Though Islam recognises the solar year for the purpose of Zakat and Khums (agricultural taxes etc.), it insists on following the lunar system, in other matters, like fast and pilgrimage. Why this double standard? The reason is simple enough. Islam is an universal religion; and the fast and pilgrimage are intended for the whole mankind, wherever they may be living. And, the fact is one cannot pinpoint a single minute in a whole year which is equally convenient for the whole world.
Season and climate in the northern hemisphere are poles apart, literally, from those of the southern hemisphere. Distance from the equator creates great differences between the climates of the lands situated in the same hemisphere.
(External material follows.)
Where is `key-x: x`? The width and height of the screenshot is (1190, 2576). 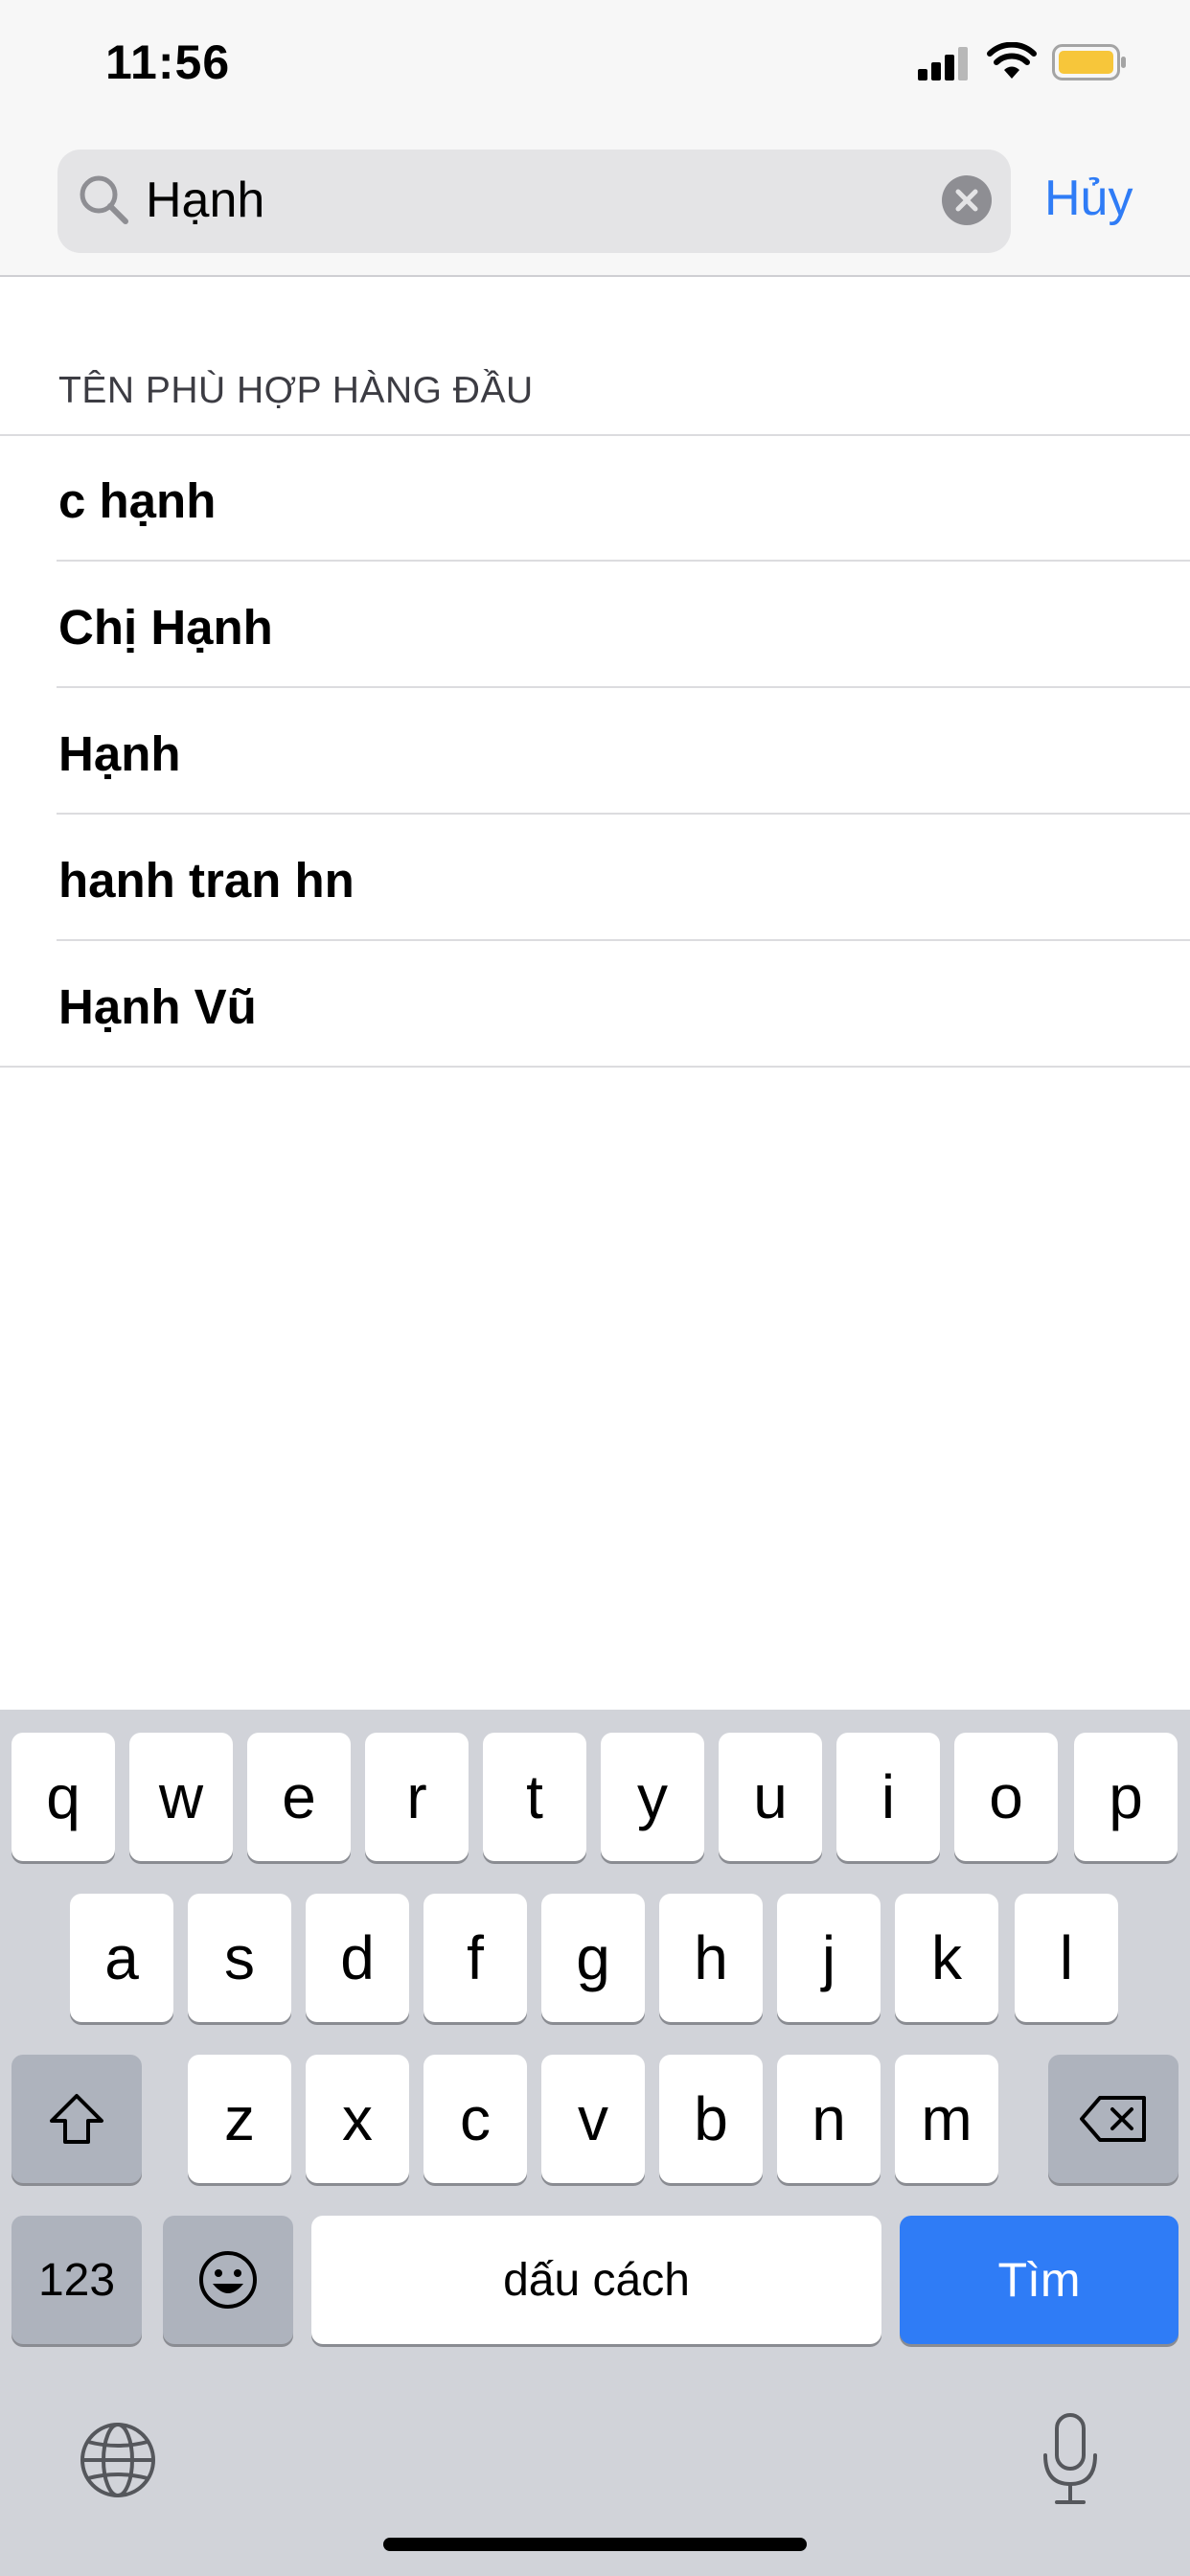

Altitude belies all the theoretical calculations of geographers (the people of Europe did not believe, at first, that there was a snow-capped mountain — Kilimanjaro — near the Equator).
Directions of the mountains make two nearby lands radically opposed to each other in climate (had the Himalayas been created North-South, instead of East West, the cold winds of North would have made the Indo-Pakistan sub-continent a second Tibet). The distance from the sea; the path of the sea-currents; direction of seasonal winds ----all these things have profound effect upon the climate and seasons of a given land.
For example, the Gulf Street, being a hot current, makes countries warm even in Arctic Circle; and Dar es Salaam, being on the sea shore, experiences less temperature changes than the interior regions.